┌──

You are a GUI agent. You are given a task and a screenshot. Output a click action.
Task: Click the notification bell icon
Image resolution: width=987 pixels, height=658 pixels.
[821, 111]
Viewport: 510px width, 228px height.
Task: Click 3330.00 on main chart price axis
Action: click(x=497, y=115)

└──

> [Exercise description] Retype each line above, keeping every character.

> [Response for this exercise]
You are a GUI agent. You are given a task and a screenshot. Output a click action.
Task: Click the notification bell icon
Image resolution: width=987 pixels, height=658 pixels.
[821, 111]
Viewport: 510px width, 228px height.
Task: Click 3330.00 on main chart price axis
Action: click(x=497, y=115)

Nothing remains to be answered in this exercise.